(WHAT IS EXPECTED): Copy word for word the lines running from the one containing "Given: Open the lizard album thumbnail" up to and including the one containing "point(25,167)" in the records below.

-------- RECORDS FOR THIS TASK --------

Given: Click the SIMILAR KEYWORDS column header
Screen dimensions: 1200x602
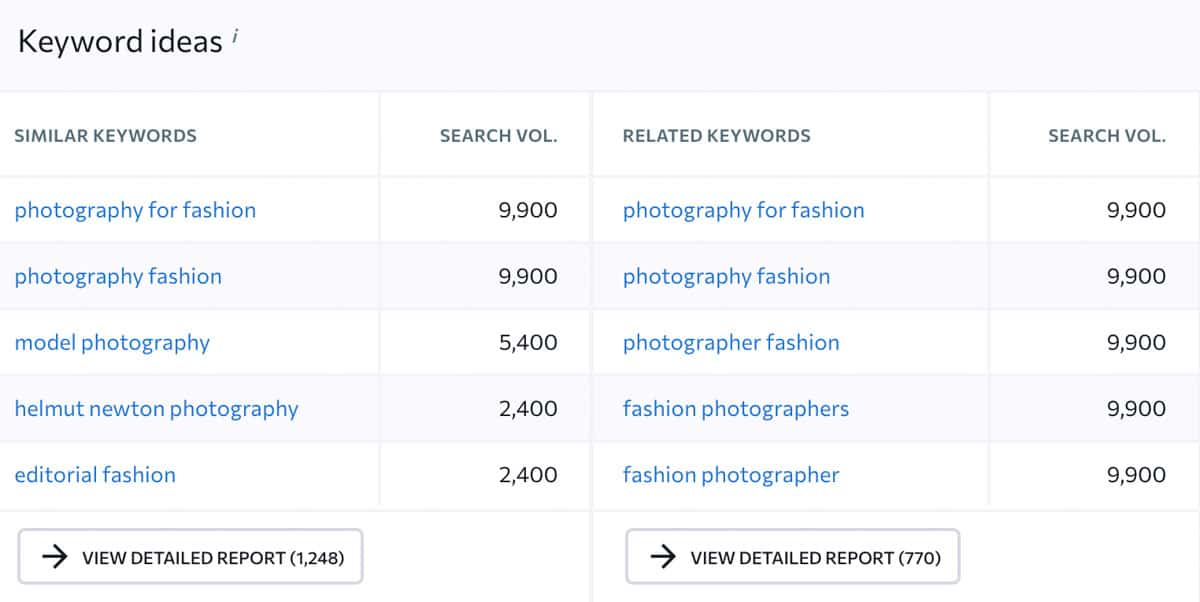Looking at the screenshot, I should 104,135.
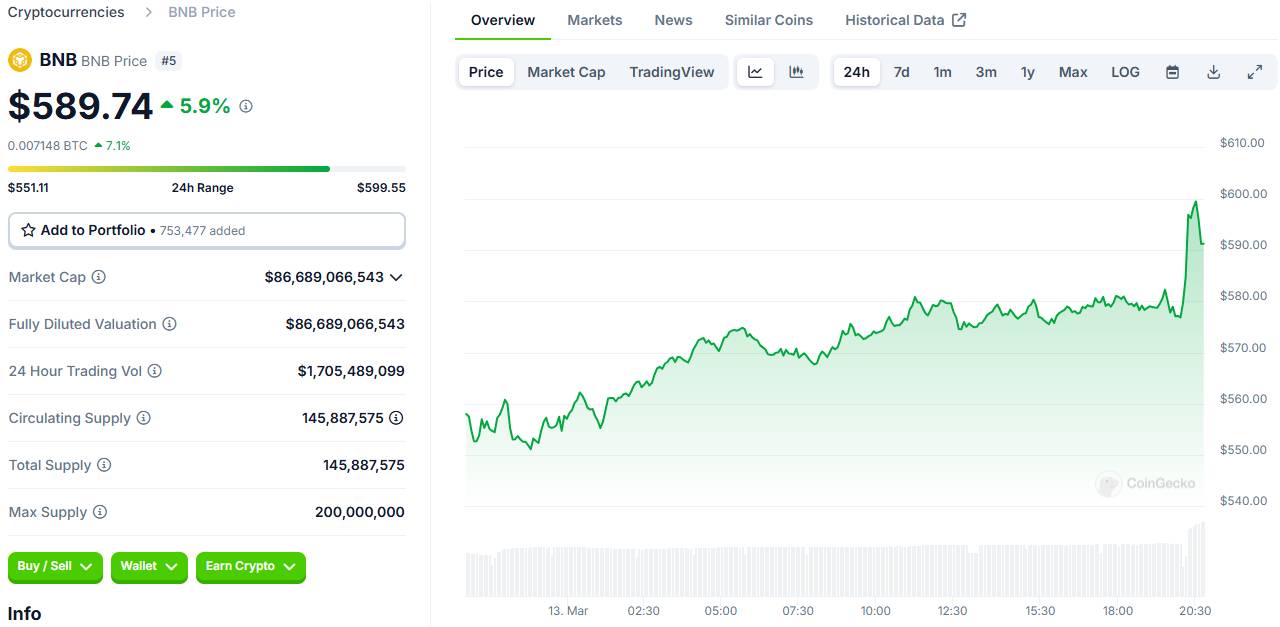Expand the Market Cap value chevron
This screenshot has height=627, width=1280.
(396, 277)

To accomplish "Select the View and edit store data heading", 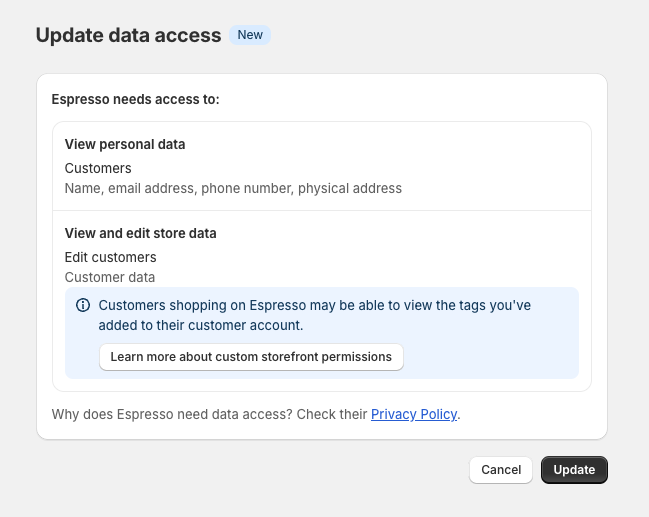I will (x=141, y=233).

--------
-------- RECORDS FOR THIS TASK --------

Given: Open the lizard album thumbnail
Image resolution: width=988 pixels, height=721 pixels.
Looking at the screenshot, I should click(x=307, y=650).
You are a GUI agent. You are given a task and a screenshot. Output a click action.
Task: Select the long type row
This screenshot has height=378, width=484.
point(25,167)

--------

(CORRECT RESULT):
Given: Open the lizard album thumbnail
Image resolution: width=988 pixels, height=721 pixels.
Looking at the screenshot, I should click(x=307, y=650).
You are a GUI agent. You are given a task and a screenshot. Output a click action.
Task: Select the long type row
This screenshot has height=378, width=484.
point(25,167)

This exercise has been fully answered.